If creating jobs is Obama's focus, he needs glasses. As usual, headline numbers look good -- unemployment dropped to 7.4 percent in July from 7.6 percent in June. But the underlying data is not at all good. The number is only ticking downward due to attrition, not job creation. Though the economy added 162,000 jobs, a third of them were in retail (read: part-time), while constructionlost 6,000 jobs. Numbers for May and June were revised downward, hours and earnings declined (while Obama's tax hikes take a bite out of paychecks), and the number of people who gave up looking for work increased. If labor participation remained what it was in 2009, unemployment would be 10.7 percent.

Also, given Obama's high-tax, high-spend proposal, one is left to conclude that this tepid job growth, as well as the second quarter's GDP growth of 1.7 percent, is too fast for Obama. Reported first quarter growth was revised from 1.8 percent down to 1.1 percent. The fourth quarter in 2012 -- as businesses stopped everything waiting for the Obama tax increase to hit -- grew at a barely detectable 0.1 percent. Normal growth is well over 3 percent.

Which brings us to an interesting aspect of the latest Commerce Department GDP report. Every few years, the Bureau of Economic Analysis revises the National Income and Product Accounts in order to better account for changing elements of economic growth. After the first such revision since July 2009 -- one that, based on new assumptions, remeasures the U.S. economy back to 1929 -- the Obama administration says that "the recovery from the Great Recession has been slightly faster than previously reported." The new estimate shows cumulative growth of 8.5 percent from 2009 to 2013, up from the previous estimate of 8.1 percent.

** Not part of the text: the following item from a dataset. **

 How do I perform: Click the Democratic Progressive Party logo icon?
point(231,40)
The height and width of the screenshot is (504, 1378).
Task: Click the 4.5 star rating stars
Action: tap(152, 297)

The White House also claims growth would have been faster if it weren't for that blasted sequester. You know, the one that was Obama's idea.

Despite the spin seemingly in Obama's favor, this new assessment isn't entirely a bad thing. It better measures intellectual capital in a modern information age, resulting in a U.S. economy $551 billion bigger than previously thought. Furthermore, the Great Recession itself wasn't as bad as previously thought, and growth in the years of Ronald Reagan and George W. Bush turns out to have been even better.

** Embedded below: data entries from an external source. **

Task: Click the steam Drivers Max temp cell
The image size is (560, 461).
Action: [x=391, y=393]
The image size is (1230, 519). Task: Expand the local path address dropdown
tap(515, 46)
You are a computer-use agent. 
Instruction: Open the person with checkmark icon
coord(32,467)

Even the good news for Obama is mostly spin, though. The truth is his "recovery" is even more dismal by comparison to others -- especially the Reagan recovery, in which growth from the 1981-82 recession averaged 5 percent for four years compared to just 2.2 percent since 2009.

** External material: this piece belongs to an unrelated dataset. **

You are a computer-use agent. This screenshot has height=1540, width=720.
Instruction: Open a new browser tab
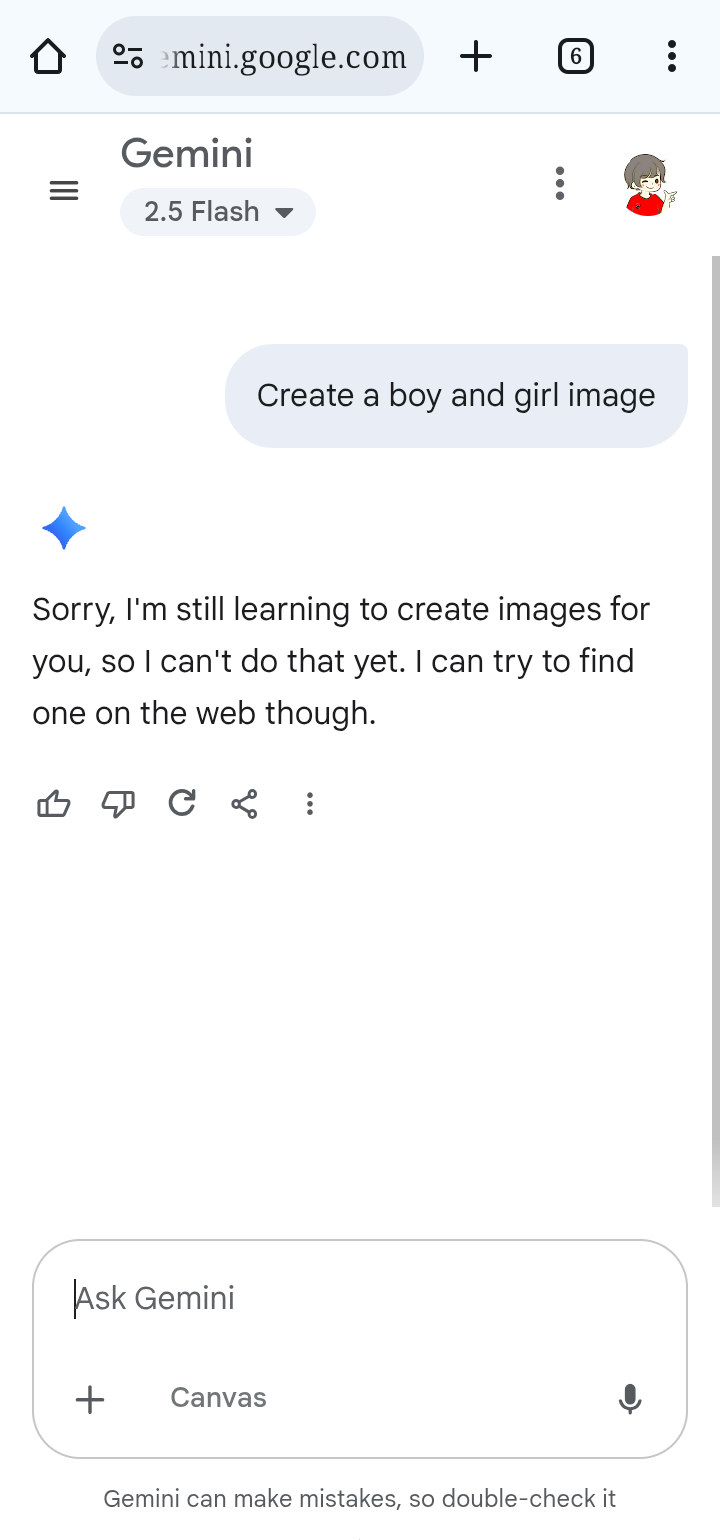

It's galling that Obama talks about the stagnant national economy as if he just landed from Mars, when, in fact, the economy is mired in the mud because of five years of his failed policies. His deficit-spending binge, which nearly doubled the national debt, brought us nothing but slow growth and persistently high unemployment. His solution is to "play it again, Sam," and to see if he can't finish running the economy into the ground.